13 Oct 2006
Telephone Number Usability
+[country code] ([trunk prefix])[area code] [local number]
e.g. +44 (0)1234 567890
The trunk prefix is something you only have to dial within the UK (it’s considered part of the area code internally), hence the separation, but this approach is problematic. Do international callers know to omit the 0? It’s particularly confusing as parentheses are generally used around the area code elsewhere. And do UK callers know to either omit the +44 and include the 0, or include the +44 and omit the 0?
I’m not convinced it’s clear and helpful for anyone; something like (+44/0) 1234 567890 would at least try to convey the either/or nature of the information.
Anyway, I’m going to stop using it. I propose the following alternative approaches:
- Overwhelmingly UK-based audience
([trunk prefix][area code]) [local number]
e.g. (01234) 567890
Omit parentheses for national/mobile numbers
- Truly international (no strong UK bias)
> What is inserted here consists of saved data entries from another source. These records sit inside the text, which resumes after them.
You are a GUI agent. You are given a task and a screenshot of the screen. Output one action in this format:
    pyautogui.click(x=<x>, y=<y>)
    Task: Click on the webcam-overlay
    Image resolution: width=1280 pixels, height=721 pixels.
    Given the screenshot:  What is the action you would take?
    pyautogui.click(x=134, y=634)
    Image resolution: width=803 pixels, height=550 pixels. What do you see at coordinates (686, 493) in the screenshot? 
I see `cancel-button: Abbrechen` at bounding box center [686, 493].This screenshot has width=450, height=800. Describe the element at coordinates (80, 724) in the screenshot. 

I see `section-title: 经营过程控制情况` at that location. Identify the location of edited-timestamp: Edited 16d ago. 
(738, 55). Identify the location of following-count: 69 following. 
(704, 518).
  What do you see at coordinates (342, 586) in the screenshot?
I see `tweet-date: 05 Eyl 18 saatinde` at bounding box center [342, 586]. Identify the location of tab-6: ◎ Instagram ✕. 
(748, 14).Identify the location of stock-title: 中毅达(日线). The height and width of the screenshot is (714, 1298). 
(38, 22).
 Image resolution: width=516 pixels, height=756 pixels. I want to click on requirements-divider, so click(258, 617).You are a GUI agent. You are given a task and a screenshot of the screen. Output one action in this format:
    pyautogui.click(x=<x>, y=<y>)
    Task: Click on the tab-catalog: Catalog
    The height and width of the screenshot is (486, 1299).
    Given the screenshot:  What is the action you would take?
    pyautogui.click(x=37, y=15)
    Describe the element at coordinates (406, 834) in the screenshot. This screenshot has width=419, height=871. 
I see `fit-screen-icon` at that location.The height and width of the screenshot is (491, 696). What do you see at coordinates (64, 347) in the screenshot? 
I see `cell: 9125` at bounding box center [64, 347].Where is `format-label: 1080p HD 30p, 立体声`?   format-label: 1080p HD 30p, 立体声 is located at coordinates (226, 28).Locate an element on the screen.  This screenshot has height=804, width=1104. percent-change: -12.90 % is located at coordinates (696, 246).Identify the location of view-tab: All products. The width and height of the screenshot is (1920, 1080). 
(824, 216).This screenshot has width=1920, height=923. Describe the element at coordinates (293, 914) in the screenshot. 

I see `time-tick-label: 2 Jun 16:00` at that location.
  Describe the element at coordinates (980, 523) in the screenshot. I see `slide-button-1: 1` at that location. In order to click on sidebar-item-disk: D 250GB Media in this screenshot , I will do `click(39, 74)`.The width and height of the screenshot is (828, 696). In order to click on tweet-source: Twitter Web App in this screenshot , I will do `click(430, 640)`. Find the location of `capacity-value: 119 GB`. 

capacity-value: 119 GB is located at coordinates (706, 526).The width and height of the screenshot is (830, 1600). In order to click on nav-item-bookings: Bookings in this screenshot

+[country code] [area code] [local number]
e.g. +44 1234 567890
- Mixed (perhaps mainly UK but significant international element)
- Both of the above, clearly labelled
e.g. UK Tel.: (01234) 567890, International: +44 1234 567890
For business-to-business or a tech-savvy audience you can get away with using just the international format slightly more often (people are increasingly putting all numbers into their mobiles and computers in international format so they’ll work when travelling or using VoIP).
Does anyone know where the (0) approach comes from? Like so many things, it’s firmly established but doesn’t make sense once you stop and think.